Higher tax bills are encouraging landlords to invest less in buy to let even though tenant demand for rental homes is high at rents are rising.
Since former Chancellor George Osborne made buying investment property more expensive by adding a 3% surcharge to stamp duty and slashing tax breaks for landlords with mortgages, landlords have spurned the market.
In the first half of 2018, investors spent £12.1 billion on 64,260 buy to let homes – a 30% drop on spending and homes purchased since the same period in 2015 when Osborne’s tax changes were announced.
According to data from property consultancy Hamptons International, the spend was the lowest by landlords since the middle of 2013, when the amount was £11.2 billion.
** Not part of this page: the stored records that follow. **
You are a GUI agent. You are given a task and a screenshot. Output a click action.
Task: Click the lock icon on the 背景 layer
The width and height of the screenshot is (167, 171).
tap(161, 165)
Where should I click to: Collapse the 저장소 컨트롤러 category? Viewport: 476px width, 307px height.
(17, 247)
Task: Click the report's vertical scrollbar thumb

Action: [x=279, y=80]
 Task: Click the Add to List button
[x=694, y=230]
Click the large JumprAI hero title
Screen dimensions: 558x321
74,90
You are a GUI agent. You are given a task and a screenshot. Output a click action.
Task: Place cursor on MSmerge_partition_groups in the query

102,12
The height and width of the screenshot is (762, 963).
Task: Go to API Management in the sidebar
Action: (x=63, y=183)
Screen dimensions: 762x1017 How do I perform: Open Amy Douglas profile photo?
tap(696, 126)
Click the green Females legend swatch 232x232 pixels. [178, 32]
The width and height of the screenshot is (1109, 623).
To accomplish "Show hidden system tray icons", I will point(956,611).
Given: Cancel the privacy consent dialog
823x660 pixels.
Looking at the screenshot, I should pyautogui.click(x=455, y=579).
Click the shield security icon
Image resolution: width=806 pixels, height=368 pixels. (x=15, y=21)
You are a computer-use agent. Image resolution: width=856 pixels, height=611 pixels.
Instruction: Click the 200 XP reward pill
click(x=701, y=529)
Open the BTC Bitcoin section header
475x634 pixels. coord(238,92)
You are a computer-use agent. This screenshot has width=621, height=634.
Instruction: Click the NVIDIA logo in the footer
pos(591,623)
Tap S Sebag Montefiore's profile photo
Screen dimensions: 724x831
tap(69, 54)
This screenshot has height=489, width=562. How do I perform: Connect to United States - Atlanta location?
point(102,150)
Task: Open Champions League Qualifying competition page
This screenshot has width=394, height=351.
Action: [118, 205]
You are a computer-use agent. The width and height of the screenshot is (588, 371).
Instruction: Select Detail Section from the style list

At the same time as landlords have stopped spending, rents have continued to increase, says the letting agent.
In September, the average UK rent stood at £980 a month – a year on year increase of 1.6%.
Aneisha Beveridge, head of research, Hamptons International, said: “The total value of homes purchased by landlords has fallen by over £5 billion in just three years. This is due to landlords buying fewer buy-to-lets and investors spending less on the homes they do buy.
“With two out of five London based landlords looking outside the capital to buy their investments in search of higher yields and lower stamp duty bills, the average price of a home bought as a buy-to-let has fallen by 7% since 2016.
London investment falls
“Rental growth continues to gradually pick up. Rents rose in every region for the first time since January. London rents returned to growth for the first time in four months, fuelled by a pickup in Inner London.”
The data also shows that nearly two-thirds of landlords based in London (61%) are buying homes to rent outside the capital.
This is an increase of 10% on last year and double the number (25%) buying outside the capital in 2012.
The number of buy to let properties purchased in London has fallen by 36% to just over 9,000 between the first six months of 2015 and the first half of 2018.